Jut and his team identified at least 42 morphospecies of cave-dwelling arthropods including two cave-restricted species — a presumed short-range endemic and relict springtail species, Onychiurus gevorum, and a more widely distributed troglomorphic species, Eratigena herculea.
Bats were found in two of three low elevation caves; a bat roost of unknown type (consisting of approximately 100 bats) was observed in one cave, and one bat (Myotis sp.) was found torporing in another cave. The common toad (Bufo bufo) was identified in two low elevation caves. While this species has been identified reproducing in other western European caves, there was no evidence to suggest this animal was troglophilic (i.e., completing its life cycle underground). It is likely this species routinely seeks refuge in low elevation caves to avoid the often intense summer heat.
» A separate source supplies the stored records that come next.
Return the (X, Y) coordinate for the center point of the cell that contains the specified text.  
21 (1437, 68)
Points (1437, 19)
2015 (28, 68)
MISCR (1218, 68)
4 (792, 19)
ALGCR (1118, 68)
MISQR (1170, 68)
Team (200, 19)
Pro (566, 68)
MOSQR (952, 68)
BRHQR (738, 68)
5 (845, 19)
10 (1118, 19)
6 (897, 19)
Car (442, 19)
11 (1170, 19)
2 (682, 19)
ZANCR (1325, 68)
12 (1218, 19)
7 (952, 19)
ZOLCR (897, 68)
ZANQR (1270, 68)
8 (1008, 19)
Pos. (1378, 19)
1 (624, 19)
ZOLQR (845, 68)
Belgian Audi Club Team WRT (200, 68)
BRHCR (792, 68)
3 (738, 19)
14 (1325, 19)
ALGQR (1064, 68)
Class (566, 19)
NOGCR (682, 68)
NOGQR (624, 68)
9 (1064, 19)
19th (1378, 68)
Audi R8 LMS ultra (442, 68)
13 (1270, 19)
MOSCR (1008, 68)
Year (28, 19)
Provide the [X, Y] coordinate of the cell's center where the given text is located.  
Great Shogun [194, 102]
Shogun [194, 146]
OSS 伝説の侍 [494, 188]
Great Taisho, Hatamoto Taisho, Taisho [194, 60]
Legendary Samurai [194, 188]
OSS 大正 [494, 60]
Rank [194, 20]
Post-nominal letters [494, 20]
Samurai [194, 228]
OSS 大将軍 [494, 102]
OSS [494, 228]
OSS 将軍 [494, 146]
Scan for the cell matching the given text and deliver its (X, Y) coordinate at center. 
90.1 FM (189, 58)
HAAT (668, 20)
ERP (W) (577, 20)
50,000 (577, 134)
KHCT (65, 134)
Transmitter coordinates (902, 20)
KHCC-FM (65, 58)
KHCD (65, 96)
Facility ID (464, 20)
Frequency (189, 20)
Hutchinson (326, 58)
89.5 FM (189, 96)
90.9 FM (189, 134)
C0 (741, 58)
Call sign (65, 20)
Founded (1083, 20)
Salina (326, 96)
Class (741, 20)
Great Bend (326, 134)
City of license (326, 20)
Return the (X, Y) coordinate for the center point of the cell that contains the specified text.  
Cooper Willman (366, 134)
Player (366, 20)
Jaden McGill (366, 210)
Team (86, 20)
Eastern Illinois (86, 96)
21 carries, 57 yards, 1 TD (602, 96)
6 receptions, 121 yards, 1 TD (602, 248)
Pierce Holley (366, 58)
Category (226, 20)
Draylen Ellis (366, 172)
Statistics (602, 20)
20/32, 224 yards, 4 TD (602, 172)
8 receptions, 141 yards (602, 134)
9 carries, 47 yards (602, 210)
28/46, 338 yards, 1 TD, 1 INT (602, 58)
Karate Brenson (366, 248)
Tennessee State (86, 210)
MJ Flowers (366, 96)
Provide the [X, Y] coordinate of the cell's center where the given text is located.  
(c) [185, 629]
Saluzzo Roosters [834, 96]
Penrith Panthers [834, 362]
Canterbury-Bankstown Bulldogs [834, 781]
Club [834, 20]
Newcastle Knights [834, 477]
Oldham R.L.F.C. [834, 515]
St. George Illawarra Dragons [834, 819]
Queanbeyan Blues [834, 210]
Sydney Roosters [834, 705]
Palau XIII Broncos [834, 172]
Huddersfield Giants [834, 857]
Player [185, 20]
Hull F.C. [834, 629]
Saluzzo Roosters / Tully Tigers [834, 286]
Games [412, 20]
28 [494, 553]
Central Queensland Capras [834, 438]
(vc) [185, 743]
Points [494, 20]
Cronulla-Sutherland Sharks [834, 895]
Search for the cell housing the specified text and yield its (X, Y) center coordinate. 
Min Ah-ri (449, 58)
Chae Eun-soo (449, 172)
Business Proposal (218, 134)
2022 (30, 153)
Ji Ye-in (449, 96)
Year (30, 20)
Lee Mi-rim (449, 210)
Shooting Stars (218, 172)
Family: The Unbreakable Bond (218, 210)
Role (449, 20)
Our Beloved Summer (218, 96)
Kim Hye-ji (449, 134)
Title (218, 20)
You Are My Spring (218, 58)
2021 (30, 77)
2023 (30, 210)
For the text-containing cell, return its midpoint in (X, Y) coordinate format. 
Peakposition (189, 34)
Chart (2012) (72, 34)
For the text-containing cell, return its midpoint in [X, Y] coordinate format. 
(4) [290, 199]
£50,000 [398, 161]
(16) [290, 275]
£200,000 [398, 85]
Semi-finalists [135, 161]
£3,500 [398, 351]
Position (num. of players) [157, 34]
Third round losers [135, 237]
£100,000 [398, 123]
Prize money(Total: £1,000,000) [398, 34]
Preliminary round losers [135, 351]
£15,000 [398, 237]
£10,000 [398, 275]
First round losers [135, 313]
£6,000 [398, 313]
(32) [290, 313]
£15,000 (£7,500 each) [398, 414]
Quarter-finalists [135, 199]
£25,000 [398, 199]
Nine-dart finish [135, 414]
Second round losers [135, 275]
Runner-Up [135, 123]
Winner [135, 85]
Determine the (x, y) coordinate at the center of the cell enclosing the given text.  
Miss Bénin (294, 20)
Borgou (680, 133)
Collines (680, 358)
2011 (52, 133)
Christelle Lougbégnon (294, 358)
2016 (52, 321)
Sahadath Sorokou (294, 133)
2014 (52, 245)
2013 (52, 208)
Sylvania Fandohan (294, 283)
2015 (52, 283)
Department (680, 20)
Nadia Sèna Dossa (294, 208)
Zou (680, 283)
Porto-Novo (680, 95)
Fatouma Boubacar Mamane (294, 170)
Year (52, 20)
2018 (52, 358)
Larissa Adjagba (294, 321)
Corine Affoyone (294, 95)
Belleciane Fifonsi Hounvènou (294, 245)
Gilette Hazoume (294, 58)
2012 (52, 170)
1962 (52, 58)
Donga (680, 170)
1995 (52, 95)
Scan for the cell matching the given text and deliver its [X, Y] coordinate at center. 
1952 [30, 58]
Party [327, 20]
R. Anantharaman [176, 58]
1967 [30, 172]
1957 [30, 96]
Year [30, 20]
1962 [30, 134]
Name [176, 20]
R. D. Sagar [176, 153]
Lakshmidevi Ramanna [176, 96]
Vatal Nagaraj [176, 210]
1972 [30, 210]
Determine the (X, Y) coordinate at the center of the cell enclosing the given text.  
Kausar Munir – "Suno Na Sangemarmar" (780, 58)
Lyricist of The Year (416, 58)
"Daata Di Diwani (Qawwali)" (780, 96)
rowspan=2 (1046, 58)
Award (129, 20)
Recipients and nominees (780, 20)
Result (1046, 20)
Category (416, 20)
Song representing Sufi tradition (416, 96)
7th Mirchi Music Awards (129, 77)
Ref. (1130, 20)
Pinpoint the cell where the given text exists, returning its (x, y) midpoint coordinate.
Deep Below Ground, Sierra de las Nieves Natural Park
Future Research and Management
To enhance the data available for developing evidence-based cave management strategies in Sierra de las Nieves Natural Park, the following recommendations were provided.
Use of systematic sampling: None of the Sierra Nieves caves have been examined using an all macro-taxa systematic framework. To best assess the biological diversity and identify management needs, such an approach is required. By applying a systematic approach, caves may be evaluated with regard to their biological diversity, the endemic species they support, and the vulnerability to human activities.
Molecular analysis: Conduct a comparative phylogenetic study of the short-range endemic Onychiurus gevorum. The aim would be to examine the degree of gene exchange between caves where it occurs to identify whether this is a closely-related population or separate clades (or perhaps species).
Similarly, the troglomorphic spider, Eratigena herculea, should be studied by analyzing specimens across Andalucía. As most subterranean-adapted species have small geographic ranges, it is possible this species is actually multiple clades (or potentially multiple distinct and endemic species).
Additional bat research: At low elevation caves, determine bat species and roost types via mist netting/harp trapping and acoustic monitoring in early spring or late summer.
IUCN Red List assessment: An assessment of the endemic springtail, Onychiurus gevorum, should be conducted to determine its status.
In aggregate, these additional research tasks will both contribute valuable natural history information to the park, as well as potentially shape future management strategies. Through addressing these knowledge gaps in Sierra de las Nieves cave natural resources, park managers will have much of the information required to develop management strategies to best safeguard these resources. Thus, enabling the park to manage Sierra de las Nieves’ sensitive cave biological resources well into the future.
Wynne, J.J., J.R. Boyero Gallardo, E. Pardo Igúzquiza, S. Hershauer, O. Tejedor Huerta, R. Ferrer Martín, J. Cuenca Rodriguez, & M. París. 2019. La biota de las cuevas del Parque Natural de la Sierra de las Nieves, Andalucía, con recomendaciones para futuras investigaciones y gestión. Andalucía Subterránea 31: 30–50.
Wynne, J.J., J.R. Boyero Gallardo, S. Hershauer, O. Tejedor Huerta, R. Ferrer Martín, J. Cuenca Rodriguez, M. París, & E. Pardo Igúzquiza. 2018. Cave biota of Sierra Nieves Natural Park, Andalucía, Spain. Explorers Club Flag Report, Flag #139. The Explorers Club, New York, NY. Pp. 31.
Wynne, J.J. 2017. Spanish Caves Reveal a Trove of Biological Treasures. Scientific American.